__SOURCE EXTRACT__:
The Global Maritime Distress and Safety System (GMDSS), introduced by the International Maritime Organization (IMO), ensures fast and effective communication in emergency situations. Standard GMDSS equipment includes VHF and MF/HF radios, satellite communication, EPIRBs, SARTs, and NAVTEX. However, additional equipment such as handheld VHF radios, ITU publications, emergency lighting, chargers, and batteries also plays a crucial role in enhancing the system’s functionality and reliability.

In this article, we will explore these additional components in detail, their importance, and their applications within the GMDSS framework.

Handheld VHF Radios in the GMDSS System

Importance of Handheld VHF Radios

Handheld VHF radios are one of the last-resort communication tools used in emergency situations such as evacuations. They enable communication between rescue teams, liferafts, ships, and rescue units. Due to their mobility, handheld VHF radios allow for quick and effective transmission of information in situations where access to other communication means is limited. However, they also come with several limitations.

SOLAS and IMO Requirements

According to Chapter IV of the SOLAS Convention, all ships covered by the GMDSS system must have:

  • At least two handheld VHF radios for vessels operating in area A1.
  • At least three handheld VHF radios for ships operating in areas A2, A3, and A4.

These devices must meet the following criteria:

  • Waterproofing: Minimum protection level of IP67 or higher.
  • Power supply: Equipped with rechargeable battery packs providing at least 8 hours of operation. Additionally, handheld VHF radios should include single-use, non-rechargeable backup batteries. The battery must be sealed, and its expiration date should be clearly marked. Once expired, the battery must be replaced with a new one.
  • Channels: Support for channel 16 (distress) and other emergency channels.
  • Labeling: Each radio should be marked with the vessel’s name, MMSI number, Call Sign, and IMO number.
  • Certification: Compliance with IMO and SOLAS standards.

Benefits of Use

  • Flexibility: Can be used anywhere on the ship and beyond.
  • Emergency backup: An alternative communication source in case of failure of fixed systems.
  • Evacuation support: Ensures communication during ship abandonment.

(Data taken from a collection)

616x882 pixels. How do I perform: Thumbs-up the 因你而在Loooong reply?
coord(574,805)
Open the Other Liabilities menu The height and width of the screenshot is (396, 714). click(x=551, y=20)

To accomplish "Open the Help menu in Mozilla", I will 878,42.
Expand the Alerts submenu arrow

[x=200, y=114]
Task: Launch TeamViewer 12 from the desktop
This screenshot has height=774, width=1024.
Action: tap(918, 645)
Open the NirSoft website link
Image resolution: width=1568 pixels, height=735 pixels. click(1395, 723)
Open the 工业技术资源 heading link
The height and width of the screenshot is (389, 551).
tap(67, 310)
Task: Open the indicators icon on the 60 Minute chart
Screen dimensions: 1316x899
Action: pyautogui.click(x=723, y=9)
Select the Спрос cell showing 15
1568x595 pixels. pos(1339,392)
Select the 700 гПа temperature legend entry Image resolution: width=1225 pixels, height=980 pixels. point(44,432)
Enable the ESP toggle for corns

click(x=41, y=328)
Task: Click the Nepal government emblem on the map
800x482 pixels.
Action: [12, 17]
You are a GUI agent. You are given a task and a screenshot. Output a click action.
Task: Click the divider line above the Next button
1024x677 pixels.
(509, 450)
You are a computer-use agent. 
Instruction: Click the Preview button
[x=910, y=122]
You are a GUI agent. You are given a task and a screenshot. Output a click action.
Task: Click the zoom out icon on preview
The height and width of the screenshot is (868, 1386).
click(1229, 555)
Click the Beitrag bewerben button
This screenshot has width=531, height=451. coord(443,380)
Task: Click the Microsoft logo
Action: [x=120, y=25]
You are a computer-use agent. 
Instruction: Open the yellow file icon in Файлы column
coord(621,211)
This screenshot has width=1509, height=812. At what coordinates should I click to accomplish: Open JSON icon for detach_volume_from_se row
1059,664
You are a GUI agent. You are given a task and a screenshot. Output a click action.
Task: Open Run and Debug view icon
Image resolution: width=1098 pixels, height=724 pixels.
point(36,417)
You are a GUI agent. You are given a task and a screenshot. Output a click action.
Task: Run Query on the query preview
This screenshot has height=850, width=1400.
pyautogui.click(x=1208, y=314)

__INSTRUCTIONS FOR THE TASK__: Edit the passage of the GMDSS equipment article that opens with the words containing "SOLAS and IMO" and closes with "in area A1.", writing "ships" wherever "vessels" appears.

__EXPECTED ANSWER__:
SOLAS and IMO Requirements

According to Chapter IV of the SOLAS Convention, all ships covered by the GMDSS system must have:

  • At least two handheld VHF radios for ships operating in area A1.